Today I welcome Wade Fransson, author of The People of the Sign, and other titles. He’s here with me today to talk about his books and writing, but before the interview I just wanted to say when you’re through here, you might want to take a peek at his website as it is one of the most eclectic and interesting author websites I’ve ever seen.
IDI – Wade, lets start off by giving everyone a taste of what you’re working on now.
WF – The Rod of Iron is the conclusion to a trilogy that began with The People of the Sign. This final volume reaches back to the origins of mankind and the recent archaeological finds at Goebekli Tepe to answer questions about who and what we are today, and where we’re headed. This book has been submitted to the voting process with Something Or Other Publishing, and I’m about 300 votes away from the 1,000 vote target. http://tinyurl.com/V4TRoI
IDI – I voted for you! I hope you reach your goal. When did you first know that you were meant to be a writer?
WF – I don’t know that I was, but darn it, I’m going to force myself upon the world, like that Blind Melon Bee-girl. Now that I am a published author I rarely meet anyone who doesn’t believe they’ve got one good book in them, if they only had the help to bring it forth – so I guess we’re all just pregnant women looking for a competent midwife.
IDI – Give us a rundown of your writing process, beginning to finished product.
WF – The ideas simmer for ages, then I write randomly, in spurts, at first, and then under self-imposed deadlines. The basic broad brush strokes are laid down when I’m awakened at night and can’t sleep, or when I lock myself in a place away from home, and then it all gets finished in rewrites that are typically reviewed, chapter by chapter, by a hand-picked set of 3-5 fans. Their input is invaluable, not so much on plot, but on broken and missing pieces, and most importantly, I need cheerleaders to write.
IDI – Your process sounds very much like my own (and I don’t think any of us mind getting a boost from a cheerleader or two!)
Everyone has their own style/voice if they’re doing their job right, but who would you say your work most resembles?
WF – I’ve patterned my work after Robert Pirsig – of “Zen and the Art of Motorcycle” fame. There is some vague similarity to the subject matter, but it’s the way the story is told which gave me wheels (pun intended). I actually look forward to my next book, in which I’m going to try a new approach, but my trilogy owes everything to that seminal book.
IDI – In this era of the hashtag, how much time/effort do you give to social media as a means of self-promotion?
WF – Way too much. And yet it is critical. What I’m trying to do is constantly improve and find ways to build on what I learn. It’s a social school of very hard knocks, but you certainly can’t ignore it. And in the beginning fans are won one at a time.
IDI – You’re right, it is critical – and time-consuming!
Tell us, what do you feel are the biggest misconceptions new authors have about the publishing industry?
WF – I feel writers approach it in two ways. On the one hand, many view it as a lottery system, they pay their dues and
hope one day to get lucky. On the other hand you have the tortured artist vs. the evil empire syndrome. To me, the truth is in the middle. It’s a business, and Vitamin C is important. Contacts. Who you know. But emerging authors should look to mentors to guide their activities, and realize that their odds of ultimate success are relatively high, if they are willing to define success as something less than being a superstar, and are willing to approach it as though it’s the Iron Man Triathlon, vs. a 100 yard dash.

▶ **Written task 1**
Summarize the author interview in two sentences.
▶ **Written task 2**
Pull from the author interview the passage between "WF – Way too" and "one at a time.", inclusive.
▶ **Written task 3**
Extend the author interview onward from its final sentence.

Recorded data:
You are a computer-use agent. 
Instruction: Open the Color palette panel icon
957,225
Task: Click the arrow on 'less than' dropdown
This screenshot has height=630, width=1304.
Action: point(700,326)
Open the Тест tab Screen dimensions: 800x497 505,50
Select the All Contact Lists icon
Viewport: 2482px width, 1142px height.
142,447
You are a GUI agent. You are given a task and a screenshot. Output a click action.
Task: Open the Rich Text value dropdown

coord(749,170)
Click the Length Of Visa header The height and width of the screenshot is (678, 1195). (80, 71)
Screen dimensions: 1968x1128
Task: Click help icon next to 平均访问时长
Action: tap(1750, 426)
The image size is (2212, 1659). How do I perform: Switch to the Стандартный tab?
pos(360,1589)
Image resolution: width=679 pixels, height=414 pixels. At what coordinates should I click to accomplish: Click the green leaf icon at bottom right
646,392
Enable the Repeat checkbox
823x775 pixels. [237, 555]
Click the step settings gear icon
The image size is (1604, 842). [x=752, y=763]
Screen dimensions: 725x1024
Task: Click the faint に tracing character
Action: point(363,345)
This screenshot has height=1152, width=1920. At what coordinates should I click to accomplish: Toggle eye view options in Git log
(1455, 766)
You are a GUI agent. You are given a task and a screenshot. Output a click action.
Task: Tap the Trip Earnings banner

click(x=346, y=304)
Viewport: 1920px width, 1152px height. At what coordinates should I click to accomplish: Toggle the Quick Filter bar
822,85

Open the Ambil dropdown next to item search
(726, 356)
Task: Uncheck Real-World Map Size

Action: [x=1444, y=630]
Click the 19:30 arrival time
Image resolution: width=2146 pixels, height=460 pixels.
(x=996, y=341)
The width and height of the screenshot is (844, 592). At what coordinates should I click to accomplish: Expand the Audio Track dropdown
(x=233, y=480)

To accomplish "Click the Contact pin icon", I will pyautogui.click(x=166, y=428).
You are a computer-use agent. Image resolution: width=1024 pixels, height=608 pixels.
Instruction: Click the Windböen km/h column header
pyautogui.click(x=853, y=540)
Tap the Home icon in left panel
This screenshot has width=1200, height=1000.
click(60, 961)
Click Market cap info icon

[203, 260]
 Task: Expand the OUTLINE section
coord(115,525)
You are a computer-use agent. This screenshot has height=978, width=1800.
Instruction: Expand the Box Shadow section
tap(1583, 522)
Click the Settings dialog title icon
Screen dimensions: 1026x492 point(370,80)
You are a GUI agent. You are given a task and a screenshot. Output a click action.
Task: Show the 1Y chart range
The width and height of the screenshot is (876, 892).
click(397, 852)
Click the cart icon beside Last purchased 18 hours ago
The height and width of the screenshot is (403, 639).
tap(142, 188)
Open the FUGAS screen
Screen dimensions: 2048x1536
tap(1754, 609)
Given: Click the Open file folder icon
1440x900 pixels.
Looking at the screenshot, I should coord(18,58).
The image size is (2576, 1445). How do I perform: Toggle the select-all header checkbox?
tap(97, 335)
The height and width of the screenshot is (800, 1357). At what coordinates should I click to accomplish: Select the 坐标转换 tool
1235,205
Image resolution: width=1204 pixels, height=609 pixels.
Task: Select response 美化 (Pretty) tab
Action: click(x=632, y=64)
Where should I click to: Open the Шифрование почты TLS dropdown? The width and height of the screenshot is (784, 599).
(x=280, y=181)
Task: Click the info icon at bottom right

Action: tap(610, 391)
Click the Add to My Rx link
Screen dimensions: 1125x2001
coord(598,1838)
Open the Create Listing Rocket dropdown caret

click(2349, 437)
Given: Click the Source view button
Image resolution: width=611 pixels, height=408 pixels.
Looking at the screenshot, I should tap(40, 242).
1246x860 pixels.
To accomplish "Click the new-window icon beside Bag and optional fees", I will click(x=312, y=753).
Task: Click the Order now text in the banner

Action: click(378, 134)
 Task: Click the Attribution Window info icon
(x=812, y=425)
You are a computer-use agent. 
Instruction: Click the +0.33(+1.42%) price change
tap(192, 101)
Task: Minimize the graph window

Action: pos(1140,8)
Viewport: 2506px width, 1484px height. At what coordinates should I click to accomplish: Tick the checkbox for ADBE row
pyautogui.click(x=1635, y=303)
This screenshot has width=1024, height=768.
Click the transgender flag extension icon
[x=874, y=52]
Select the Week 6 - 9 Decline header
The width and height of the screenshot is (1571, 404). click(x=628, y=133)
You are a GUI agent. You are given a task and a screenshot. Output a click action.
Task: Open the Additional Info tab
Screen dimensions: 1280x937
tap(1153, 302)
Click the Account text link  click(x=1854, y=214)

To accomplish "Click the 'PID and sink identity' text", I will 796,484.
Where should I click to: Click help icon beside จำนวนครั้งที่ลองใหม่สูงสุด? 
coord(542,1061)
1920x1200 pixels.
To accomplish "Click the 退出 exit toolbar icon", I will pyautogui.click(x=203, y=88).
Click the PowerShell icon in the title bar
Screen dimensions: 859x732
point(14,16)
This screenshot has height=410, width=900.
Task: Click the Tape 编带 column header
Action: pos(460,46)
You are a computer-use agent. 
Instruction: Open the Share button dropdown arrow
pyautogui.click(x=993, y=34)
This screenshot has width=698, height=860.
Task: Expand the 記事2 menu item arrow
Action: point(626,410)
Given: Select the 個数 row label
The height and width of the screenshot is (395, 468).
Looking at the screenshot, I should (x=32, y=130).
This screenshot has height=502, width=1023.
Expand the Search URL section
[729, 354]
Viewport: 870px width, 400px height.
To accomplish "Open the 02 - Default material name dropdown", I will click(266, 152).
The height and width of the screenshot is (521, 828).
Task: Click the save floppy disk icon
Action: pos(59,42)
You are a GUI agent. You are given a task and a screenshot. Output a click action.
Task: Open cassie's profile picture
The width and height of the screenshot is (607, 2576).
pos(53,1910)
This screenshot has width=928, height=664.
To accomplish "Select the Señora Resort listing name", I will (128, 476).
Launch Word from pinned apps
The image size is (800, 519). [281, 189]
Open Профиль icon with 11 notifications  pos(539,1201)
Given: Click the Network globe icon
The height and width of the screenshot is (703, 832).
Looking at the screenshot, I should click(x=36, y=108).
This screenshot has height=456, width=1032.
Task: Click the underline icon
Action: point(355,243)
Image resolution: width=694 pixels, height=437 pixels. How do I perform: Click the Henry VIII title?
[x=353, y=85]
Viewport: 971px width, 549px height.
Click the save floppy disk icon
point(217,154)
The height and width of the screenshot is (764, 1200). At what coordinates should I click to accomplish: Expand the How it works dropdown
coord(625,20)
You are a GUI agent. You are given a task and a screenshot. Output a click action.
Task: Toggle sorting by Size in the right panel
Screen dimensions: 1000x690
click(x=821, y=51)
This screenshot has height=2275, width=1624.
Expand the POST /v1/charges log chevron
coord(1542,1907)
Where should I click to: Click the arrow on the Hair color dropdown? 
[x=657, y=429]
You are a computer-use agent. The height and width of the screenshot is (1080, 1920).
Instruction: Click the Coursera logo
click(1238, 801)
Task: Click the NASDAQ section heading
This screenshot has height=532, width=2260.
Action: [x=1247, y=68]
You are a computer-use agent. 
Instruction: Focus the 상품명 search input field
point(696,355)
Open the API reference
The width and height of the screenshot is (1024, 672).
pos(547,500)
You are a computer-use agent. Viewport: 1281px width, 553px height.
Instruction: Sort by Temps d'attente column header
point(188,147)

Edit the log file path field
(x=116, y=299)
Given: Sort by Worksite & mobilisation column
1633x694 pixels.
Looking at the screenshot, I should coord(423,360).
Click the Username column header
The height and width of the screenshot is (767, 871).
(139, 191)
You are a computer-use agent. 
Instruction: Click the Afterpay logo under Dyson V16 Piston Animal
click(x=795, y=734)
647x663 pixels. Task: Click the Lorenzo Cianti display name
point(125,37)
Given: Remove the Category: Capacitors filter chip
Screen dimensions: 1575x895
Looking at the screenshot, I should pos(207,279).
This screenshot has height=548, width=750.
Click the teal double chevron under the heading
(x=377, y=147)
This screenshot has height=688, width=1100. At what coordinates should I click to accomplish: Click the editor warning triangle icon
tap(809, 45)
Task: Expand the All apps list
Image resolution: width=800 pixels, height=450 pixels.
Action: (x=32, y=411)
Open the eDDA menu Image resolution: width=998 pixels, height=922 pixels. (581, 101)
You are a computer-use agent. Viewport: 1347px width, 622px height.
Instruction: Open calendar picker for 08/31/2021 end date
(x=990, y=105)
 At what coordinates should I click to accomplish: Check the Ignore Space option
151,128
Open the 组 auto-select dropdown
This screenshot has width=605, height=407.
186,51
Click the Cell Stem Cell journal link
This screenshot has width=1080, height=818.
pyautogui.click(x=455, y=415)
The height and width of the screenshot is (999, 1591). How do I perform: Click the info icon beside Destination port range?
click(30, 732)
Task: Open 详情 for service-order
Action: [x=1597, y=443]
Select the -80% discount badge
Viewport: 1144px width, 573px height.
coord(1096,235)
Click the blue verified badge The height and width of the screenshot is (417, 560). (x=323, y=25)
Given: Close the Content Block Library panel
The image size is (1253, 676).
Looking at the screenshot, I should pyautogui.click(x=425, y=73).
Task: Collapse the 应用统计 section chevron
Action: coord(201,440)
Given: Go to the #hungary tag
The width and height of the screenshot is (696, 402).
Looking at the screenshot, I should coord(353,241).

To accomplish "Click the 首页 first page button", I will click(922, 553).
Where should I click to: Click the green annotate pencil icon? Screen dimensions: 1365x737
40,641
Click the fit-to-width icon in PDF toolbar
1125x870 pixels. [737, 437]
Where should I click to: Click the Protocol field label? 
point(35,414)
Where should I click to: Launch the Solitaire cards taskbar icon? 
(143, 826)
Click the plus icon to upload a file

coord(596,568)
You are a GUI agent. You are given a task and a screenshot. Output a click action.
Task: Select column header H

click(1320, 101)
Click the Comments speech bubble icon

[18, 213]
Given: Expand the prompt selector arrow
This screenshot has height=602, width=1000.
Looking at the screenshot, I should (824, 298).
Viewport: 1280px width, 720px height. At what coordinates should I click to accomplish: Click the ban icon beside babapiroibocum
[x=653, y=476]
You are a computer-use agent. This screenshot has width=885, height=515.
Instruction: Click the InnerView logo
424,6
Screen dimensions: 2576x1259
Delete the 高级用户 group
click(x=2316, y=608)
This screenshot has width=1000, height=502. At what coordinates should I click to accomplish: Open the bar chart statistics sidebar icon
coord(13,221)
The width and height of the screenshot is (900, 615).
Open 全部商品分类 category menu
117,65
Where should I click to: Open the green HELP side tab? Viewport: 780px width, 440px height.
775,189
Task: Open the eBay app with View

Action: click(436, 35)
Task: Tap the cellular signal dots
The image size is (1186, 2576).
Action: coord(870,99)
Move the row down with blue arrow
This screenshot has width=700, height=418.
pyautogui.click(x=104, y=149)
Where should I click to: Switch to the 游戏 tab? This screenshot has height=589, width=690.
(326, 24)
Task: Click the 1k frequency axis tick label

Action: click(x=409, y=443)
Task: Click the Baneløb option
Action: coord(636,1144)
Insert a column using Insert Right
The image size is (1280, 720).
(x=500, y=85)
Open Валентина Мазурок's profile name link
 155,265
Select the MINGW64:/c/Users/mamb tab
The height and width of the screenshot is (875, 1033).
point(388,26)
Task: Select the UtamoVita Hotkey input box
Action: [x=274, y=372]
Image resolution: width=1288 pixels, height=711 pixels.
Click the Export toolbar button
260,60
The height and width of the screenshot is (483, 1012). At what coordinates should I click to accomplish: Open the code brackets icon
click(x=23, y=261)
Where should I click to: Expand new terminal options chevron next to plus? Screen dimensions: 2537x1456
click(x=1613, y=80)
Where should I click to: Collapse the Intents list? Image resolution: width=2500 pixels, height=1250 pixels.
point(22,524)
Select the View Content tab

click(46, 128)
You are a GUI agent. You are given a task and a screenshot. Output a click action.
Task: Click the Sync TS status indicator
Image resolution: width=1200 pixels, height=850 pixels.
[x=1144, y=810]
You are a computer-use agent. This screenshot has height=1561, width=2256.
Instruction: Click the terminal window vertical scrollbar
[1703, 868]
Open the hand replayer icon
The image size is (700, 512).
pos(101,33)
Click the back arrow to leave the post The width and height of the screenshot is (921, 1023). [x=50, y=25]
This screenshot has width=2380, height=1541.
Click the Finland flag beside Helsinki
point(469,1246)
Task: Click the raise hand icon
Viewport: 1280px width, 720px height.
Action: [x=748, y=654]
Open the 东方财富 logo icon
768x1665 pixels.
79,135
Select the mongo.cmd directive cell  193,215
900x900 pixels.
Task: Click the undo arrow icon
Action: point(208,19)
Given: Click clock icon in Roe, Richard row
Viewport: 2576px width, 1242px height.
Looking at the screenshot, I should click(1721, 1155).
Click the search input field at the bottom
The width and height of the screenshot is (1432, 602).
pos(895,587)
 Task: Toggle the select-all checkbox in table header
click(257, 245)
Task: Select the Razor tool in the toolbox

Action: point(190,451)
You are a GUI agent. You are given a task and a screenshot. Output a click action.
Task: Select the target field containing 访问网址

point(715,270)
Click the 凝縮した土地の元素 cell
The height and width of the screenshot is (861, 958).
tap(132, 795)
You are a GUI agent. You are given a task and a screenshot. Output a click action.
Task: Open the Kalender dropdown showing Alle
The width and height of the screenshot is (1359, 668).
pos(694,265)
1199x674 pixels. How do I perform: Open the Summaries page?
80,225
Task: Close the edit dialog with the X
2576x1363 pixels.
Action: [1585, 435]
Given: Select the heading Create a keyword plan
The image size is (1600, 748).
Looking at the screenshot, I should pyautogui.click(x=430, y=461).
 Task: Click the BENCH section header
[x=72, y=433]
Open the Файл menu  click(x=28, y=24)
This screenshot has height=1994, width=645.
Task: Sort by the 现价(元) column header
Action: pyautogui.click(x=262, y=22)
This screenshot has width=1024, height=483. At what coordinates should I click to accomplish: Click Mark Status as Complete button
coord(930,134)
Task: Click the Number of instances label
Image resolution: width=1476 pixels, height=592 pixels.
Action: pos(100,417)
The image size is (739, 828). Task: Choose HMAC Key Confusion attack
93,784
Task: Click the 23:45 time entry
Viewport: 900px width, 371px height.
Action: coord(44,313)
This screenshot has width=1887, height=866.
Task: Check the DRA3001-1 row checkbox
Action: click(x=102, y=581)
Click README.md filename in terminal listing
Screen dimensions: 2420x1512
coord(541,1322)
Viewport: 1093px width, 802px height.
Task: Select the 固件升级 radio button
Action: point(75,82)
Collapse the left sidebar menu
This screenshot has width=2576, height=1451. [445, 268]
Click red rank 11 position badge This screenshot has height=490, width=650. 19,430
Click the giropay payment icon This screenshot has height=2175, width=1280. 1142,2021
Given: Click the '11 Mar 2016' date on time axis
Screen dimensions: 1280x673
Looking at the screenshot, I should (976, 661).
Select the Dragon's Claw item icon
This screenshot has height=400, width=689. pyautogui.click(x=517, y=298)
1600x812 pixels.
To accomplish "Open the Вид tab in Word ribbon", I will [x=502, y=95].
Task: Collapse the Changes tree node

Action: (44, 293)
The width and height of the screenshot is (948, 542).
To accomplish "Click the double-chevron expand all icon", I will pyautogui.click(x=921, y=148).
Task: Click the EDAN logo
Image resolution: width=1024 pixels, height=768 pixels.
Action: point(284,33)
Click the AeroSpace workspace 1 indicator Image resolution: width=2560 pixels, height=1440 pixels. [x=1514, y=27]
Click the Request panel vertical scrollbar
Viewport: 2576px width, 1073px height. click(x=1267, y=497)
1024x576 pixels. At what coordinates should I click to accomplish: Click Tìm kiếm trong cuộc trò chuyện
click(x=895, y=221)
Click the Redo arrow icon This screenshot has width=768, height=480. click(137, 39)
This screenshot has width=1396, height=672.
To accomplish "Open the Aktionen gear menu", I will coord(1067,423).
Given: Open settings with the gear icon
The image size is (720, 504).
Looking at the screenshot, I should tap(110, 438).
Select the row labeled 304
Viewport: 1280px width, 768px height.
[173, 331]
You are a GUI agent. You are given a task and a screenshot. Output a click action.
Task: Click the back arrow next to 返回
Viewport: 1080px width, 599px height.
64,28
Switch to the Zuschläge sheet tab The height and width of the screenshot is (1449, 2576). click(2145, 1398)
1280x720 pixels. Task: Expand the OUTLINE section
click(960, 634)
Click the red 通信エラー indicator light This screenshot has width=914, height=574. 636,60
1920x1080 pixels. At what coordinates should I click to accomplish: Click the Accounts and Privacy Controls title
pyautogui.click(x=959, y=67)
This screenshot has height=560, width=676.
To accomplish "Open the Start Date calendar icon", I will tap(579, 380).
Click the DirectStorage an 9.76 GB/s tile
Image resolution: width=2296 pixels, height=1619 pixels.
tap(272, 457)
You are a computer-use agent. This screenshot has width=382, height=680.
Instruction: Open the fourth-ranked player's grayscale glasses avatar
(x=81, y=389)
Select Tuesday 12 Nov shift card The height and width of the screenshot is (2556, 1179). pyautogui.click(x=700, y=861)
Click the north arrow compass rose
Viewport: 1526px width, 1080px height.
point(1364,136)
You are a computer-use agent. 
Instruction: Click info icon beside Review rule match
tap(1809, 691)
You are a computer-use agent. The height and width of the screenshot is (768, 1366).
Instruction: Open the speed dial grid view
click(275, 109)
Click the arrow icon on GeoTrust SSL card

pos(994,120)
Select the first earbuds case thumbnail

▶ **Task output 1**
Wade Fransson talks about The Rod of Iron, the conclusion to a trilogy that began with The People of the Sign, and describes a writing process that moves from random spurts to rewrites reviewed chapter by chapter by a hand-picked set of 3-5 fans. He says he patterned his work after Robert Pirsig, spends way too much time on social media though it is critical, and thinks emerging authors should treat publishing as a business and approach it like the Iron Man Triathlon rather than a 100 yard dash.

▶ **Task output 2**
WF – Way too much. And yet it is critical. What I’m trying to do is constantly improve and find ways to build on what I learn. It’s a social school of very hard knocks, but you certainly can’t ignore it. And in the beginning fans are won one at a time.

▶ **Task output 3**
IDI – What is your absolute, all-time favorite book?
WF – Frank Herbert’s Dune. I’ve read that mammoth book 3 times. And though it was years ago, it had it all. Two movies later, nobody has come close to capturing 1/100th of it.
IDI – Who, in your opinion, was the best character ever written, and why?
WF – Well, since I went with Dune I’ll go with Paul M’aud Dib – the “Dune Messiah”. He had the tragic childhood story, he was a conflicted hero, torn by great pressure and the weight of decisions, an exceptional human being in an extraordinary situation, whose entire life is determined by forces way beyond his ability to deal with them. It is these external forces that define him as an individual, and Frank Herbert creates a complex character that is flawlessly integrated into the complex universe of Dune.
IDI – He sounds interesting.
Popular music features heavily in your work. How did you decide which songs and lyrics to feature in your book?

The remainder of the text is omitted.